A non-governmental organisation, the Orientation and Protection (CEE-HOPE), with the support from Heart 100, has provided a shelter known as the Heart of Hope, for victims of GBV.
Executive director of CEE-HOPE, Betty Abah, said during the opening of the Shelter in Lagos that the intervention became necessary due to a large number of GBV victims witnessed during the COVID-19 lockdown measures.
“As we all know, COVID-19 has come, not only as a killer of humans and destroyer of the global economy but has also led to a global spike in GBV. Incidences of Intimate Partner Violence, physical battery, sexual violence and all sorts of domestic violence. This is because either the victim is locked with his/her abuser owing to lockdown measures or loss of livelihoods or partners finding it hard to manage pressures. It is for this reason that GBV has long been tagged ‘an epidemic within an epidemic.’ And as usual, women and girls are the major victims,” she said.
According to Abah, the shelter would provide temporary accommodation, psychosocial support and empowerment for GBV victims in need of the services.“We are therefore grateful to our partner, Hearts 100 for providing this much-needed solace for women and girls at risk or impacted by GBV and many whose lives may be threatened. If we are a nation that truly cares, no woman or girl needs to die from GBV,” she said.
A representative of Heart 100 in Nigeria and Director, Health of Mother Earth Foundation (HOMEF), Dr Nnimmo Bassey, said the intervention by Heart 100 in providing a shelter for GBV victims in Nigeria was a way of healing broken hearts.
“The most valuable thing in life is the relationship that you have with others, not how much money you have. That is why Hearts 100 asks for 100 contributions in whatever currency and when the drop is full, the money is used to mend broken hearts,” he said.
Project Alert executive director, Josephine Efah-Chukwuma, whose organisation was the first to set up a shelter in Nigeria for GBV victims, made the case for more shelters in Nigeria.
“My father used to say that when the stress of outside catches you, you run into the house.
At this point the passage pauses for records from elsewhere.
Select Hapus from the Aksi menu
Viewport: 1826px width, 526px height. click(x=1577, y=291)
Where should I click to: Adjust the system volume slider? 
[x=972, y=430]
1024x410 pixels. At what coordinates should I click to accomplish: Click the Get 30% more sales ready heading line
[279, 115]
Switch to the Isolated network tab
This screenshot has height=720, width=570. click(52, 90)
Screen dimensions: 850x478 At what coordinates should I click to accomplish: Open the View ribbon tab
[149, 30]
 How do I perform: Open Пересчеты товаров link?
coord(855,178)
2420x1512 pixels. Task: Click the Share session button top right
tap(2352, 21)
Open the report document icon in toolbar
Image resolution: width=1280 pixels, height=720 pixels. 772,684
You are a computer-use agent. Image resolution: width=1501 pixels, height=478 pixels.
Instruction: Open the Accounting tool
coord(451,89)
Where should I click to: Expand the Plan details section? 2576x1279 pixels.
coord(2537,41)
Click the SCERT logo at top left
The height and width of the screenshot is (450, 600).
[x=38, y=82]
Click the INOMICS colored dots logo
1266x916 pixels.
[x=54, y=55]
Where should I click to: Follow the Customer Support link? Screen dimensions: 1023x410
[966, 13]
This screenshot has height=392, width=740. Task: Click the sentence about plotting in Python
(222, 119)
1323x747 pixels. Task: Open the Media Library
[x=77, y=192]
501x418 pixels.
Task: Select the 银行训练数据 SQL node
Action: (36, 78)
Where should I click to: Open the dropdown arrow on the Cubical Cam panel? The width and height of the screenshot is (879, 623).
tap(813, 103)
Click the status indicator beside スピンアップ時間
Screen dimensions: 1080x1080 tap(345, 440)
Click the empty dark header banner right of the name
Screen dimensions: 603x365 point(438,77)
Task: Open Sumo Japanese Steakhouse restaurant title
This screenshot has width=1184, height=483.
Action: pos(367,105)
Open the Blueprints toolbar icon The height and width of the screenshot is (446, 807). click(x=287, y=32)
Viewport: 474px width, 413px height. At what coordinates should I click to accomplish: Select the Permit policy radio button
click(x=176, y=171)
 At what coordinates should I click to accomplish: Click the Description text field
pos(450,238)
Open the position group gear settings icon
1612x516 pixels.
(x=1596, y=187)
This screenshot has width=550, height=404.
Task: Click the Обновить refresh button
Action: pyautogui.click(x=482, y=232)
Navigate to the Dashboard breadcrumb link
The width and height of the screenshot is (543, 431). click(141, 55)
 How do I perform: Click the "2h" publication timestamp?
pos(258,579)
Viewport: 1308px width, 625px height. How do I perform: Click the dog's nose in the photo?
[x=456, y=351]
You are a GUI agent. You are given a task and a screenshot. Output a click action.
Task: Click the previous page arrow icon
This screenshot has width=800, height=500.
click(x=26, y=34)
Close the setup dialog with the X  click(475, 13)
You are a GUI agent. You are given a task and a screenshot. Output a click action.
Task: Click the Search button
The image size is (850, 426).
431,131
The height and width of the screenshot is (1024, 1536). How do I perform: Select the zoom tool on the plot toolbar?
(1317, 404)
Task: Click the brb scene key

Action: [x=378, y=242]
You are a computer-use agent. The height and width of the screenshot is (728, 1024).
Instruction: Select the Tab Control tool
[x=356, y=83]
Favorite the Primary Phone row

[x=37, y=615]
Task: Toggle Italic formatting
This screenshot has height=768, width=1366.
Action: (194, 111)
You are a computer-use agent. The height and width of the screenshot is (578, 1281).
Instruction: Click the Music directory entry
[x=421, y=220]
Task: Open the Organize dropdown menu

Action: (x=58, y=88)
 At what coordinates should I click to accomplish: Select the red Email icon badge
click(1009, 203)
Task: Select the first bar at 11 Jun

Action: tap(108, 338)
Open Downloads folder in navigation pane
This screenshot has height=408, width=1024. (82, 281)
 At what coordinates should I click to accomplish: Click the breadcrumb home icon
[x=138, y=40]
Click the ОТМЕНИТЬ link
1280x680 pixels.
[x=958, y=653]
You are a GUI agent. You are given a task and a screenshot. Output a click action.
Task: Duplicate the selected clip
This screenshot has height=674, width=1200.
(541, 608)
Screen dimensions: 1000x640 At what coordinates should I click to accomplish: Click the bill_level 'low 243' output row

But now, people are running outside and they don’t know where to go,” she said.She explained that shelters are one of the urgently needed support for GBV victims because people remain in an abusive relationship for the lack of where to go.
Founder of Yinkakenny Girls Care Foundation, Yinka Kenny, who also anchored the event, commended CEE-HOPE and Heart 100 for the initiative of a shelter for victims of GBV, saying had such existed when she suffered GBV at age 16, she would not remained in that abusive home with an uncle she lived with when she lost her dad.
Recall that the United Nations Population Fund (UNFPA) estimates that nearly three in 10 Nigerian women have experienced physical, mental, or sexual assault. And with the COVID-19 pandemic crippling the household economy, the number is rising. Yet, Nigeria has less than 20 shelters for the vast number of victims of Gender-Based Violence (GBV), in a population of more than 200 million people. And most are the initiatives of privately run organisations. Hence, many victims of GBV, for fear of nowhere to go, get stuck with their abusers in the same roof.